Continue the news article on using T1 mapping to detect neuroblastoma, starting after its final sentence.

== Provided text ==

Life

Heart disease imaging technique may also spot aggressive cancers – study

A cardiac MRI image showing an aortic valve – an MRI imaging technique known as T1 mapping may be able to pick up a type of cancer that affects babies and young children
A cardiac MRI image showing an aortic valve – an MRI imaging technique known as T1 mapping may be able to pick up a type of cancer that affects babies and young children A cardiac MRI image showing an aortic valve – an MRI imaging technique known as T1 mapping may be able to pick up a type of cancer that affects babies and young children

A TYPE of smart scan used in people with heart disease could also help spot aggressive cancers in children and provide early signs of whether a treatment is working, a study suggests.

Known as T1 mapping, the MRI imaging technique is non-invasive and is used to assess damage to heart muscle tissue.

Tests on mice have shown that the method has the potential to pick out neuroblastoma, a type of cancer that affects babies and young children, and assess whether drugs used to treat the disease are working.

===
== Source data ==

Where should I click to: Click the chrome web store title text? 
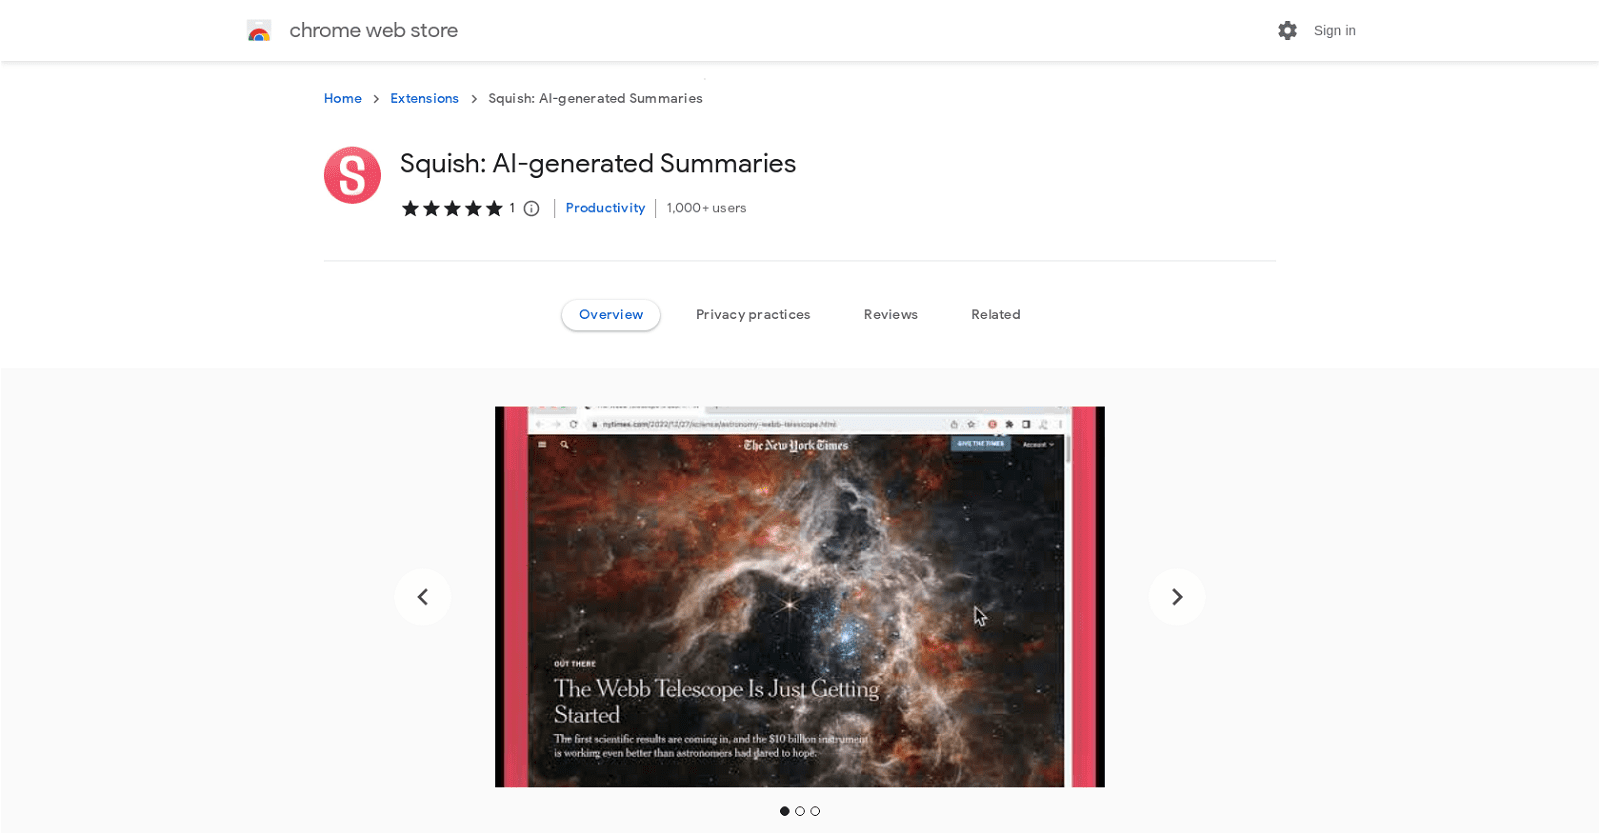[373, 31]
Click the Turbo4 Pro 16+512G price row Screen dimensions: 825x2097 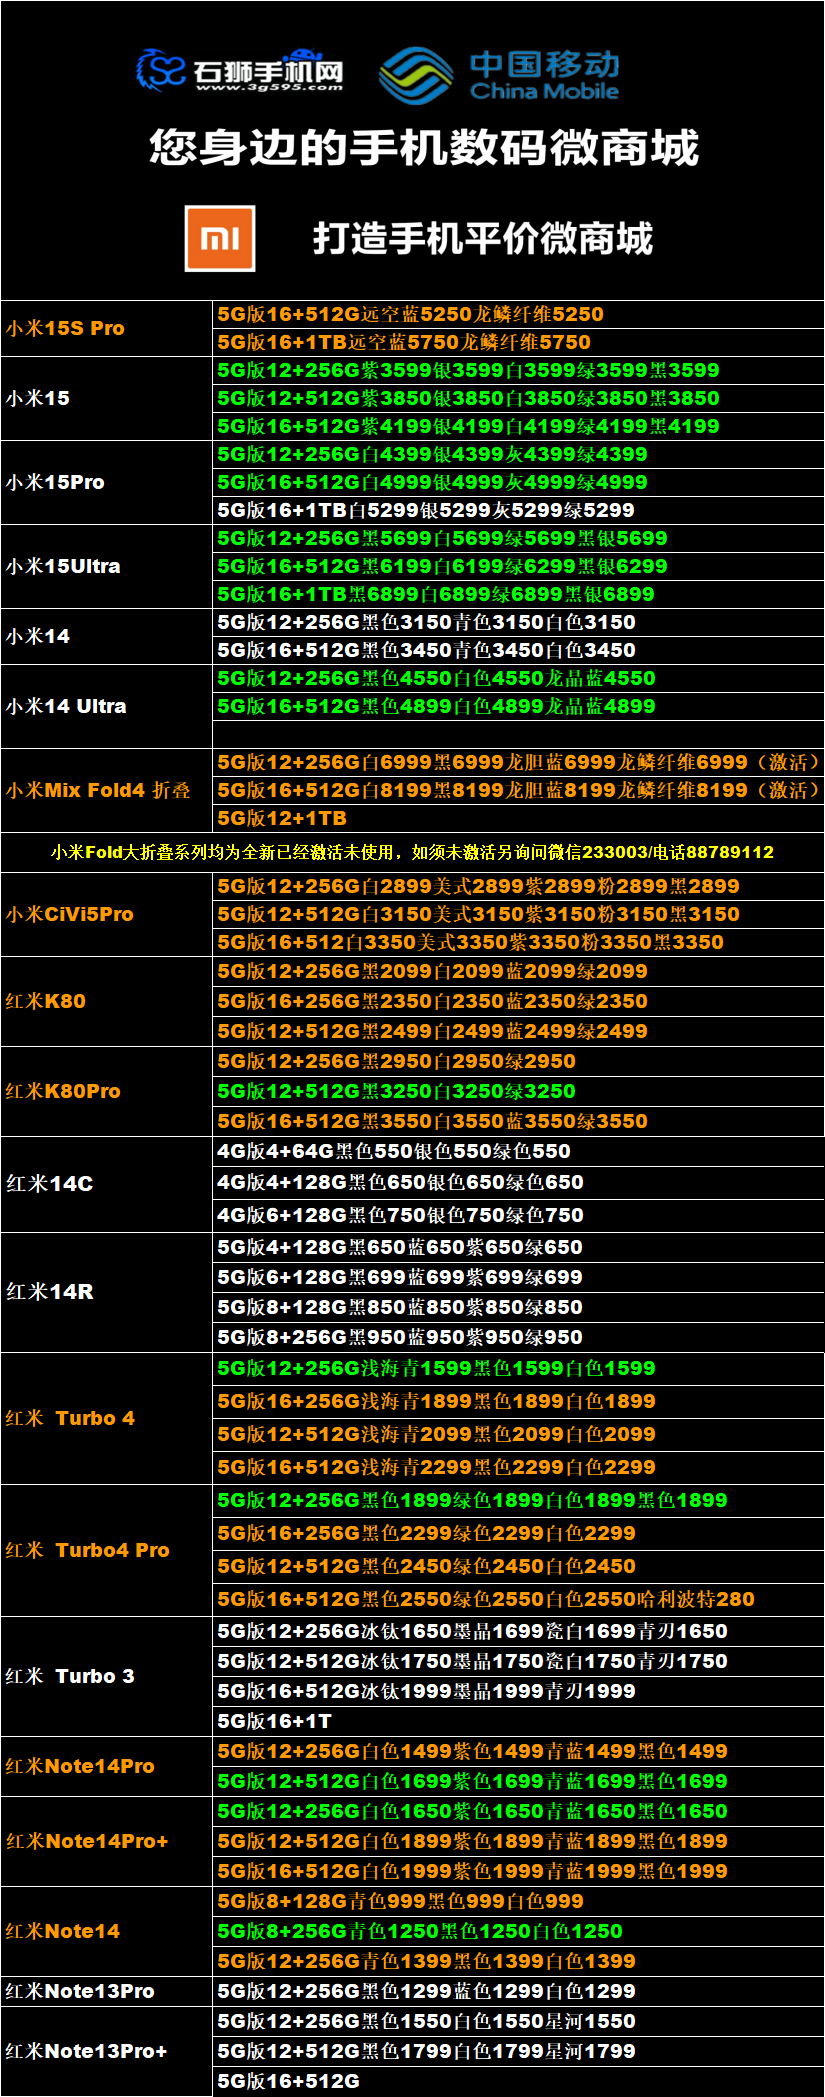click(486, 1599)
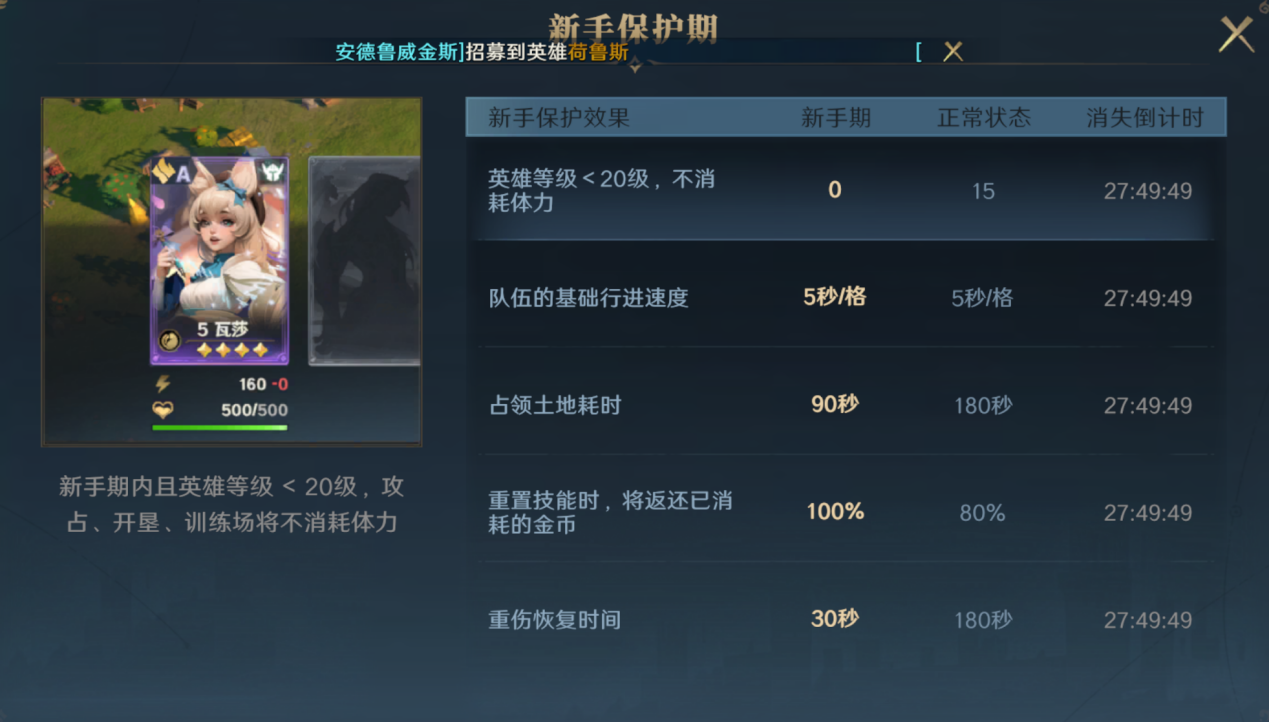This screenshot has width=1269, height=722.
Task: Close the 新手保护期 panel with top-right X
Action: 1236,34
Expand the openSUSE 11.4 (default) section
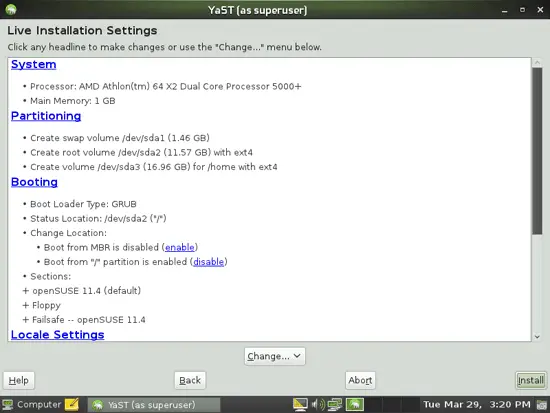 pos(25,291)
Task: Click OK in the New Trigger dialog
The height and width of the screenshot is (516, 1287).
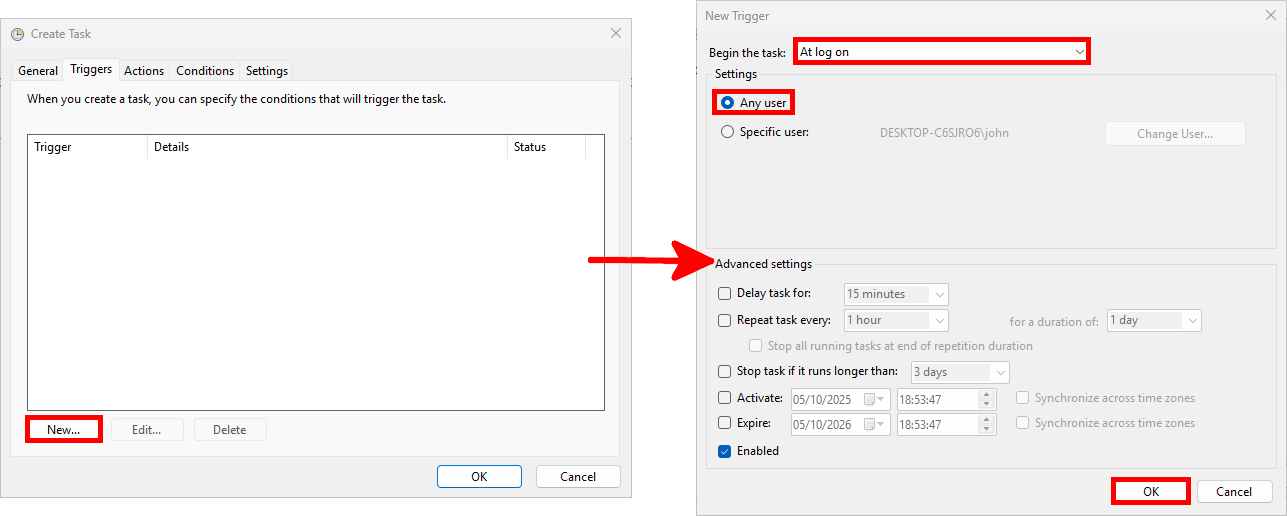Action: coord(1150,491)
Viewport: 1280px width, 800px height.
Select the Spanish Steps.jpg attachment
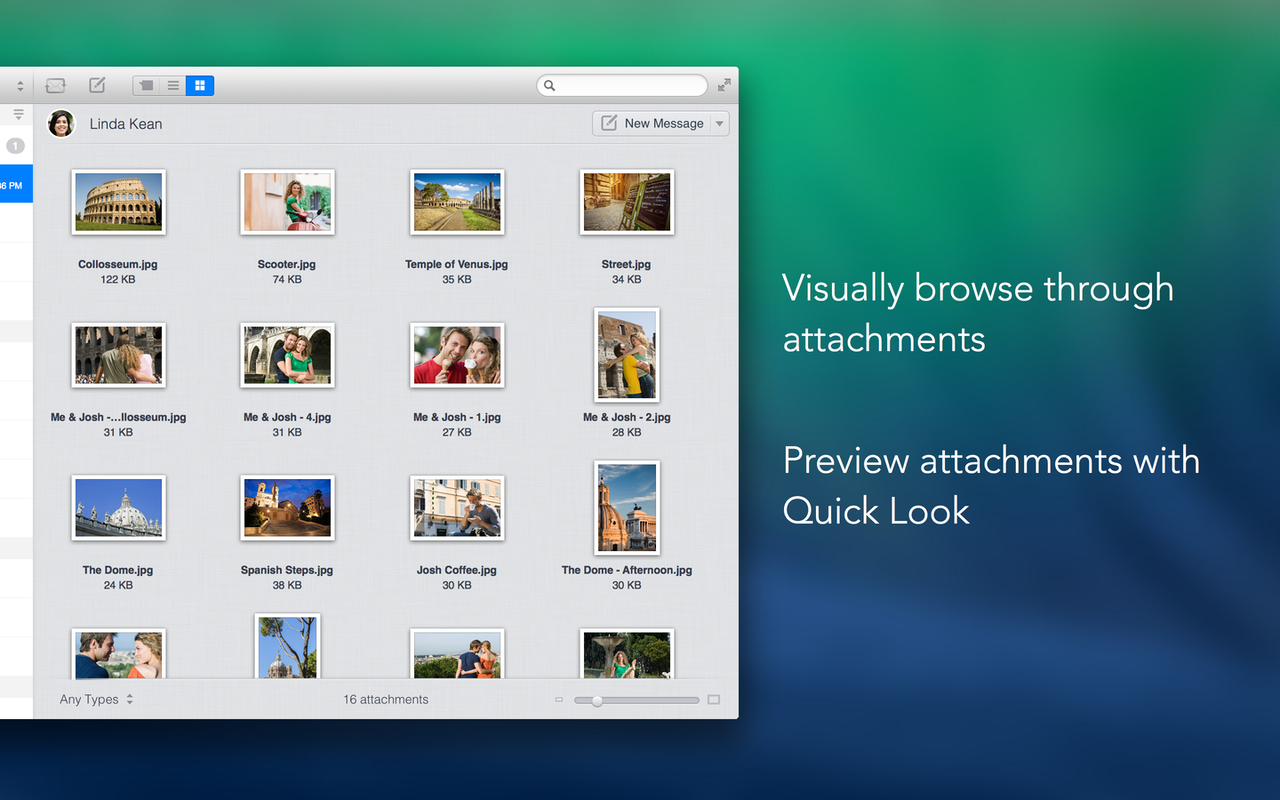pos(287,508)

===

**Task output:**
Scientists from the Institute of Cancer Research (ICR), London, who conducted the research, said T1 mapping scans could also potentially be used more widely with other cancer patients, by “ensuring treatments are tailored for each patient and rapidly stopped when they are not working”.

“Our findings show that an imaging technique readily available on most MRI scanners has the potential to pick out children with aggressive cancer and give us early signs of whether a treatment is working," Dr Yann Jamin, Children with Cancer UK research fellow at ICR and lead researcher, said.

“It is easy to perform and analyse T1 MRI scans, and they could be used to provide insights into many aspects of cancer biology – and help doctors to design tailored treatments based on how aggressive a tumour appears to be.”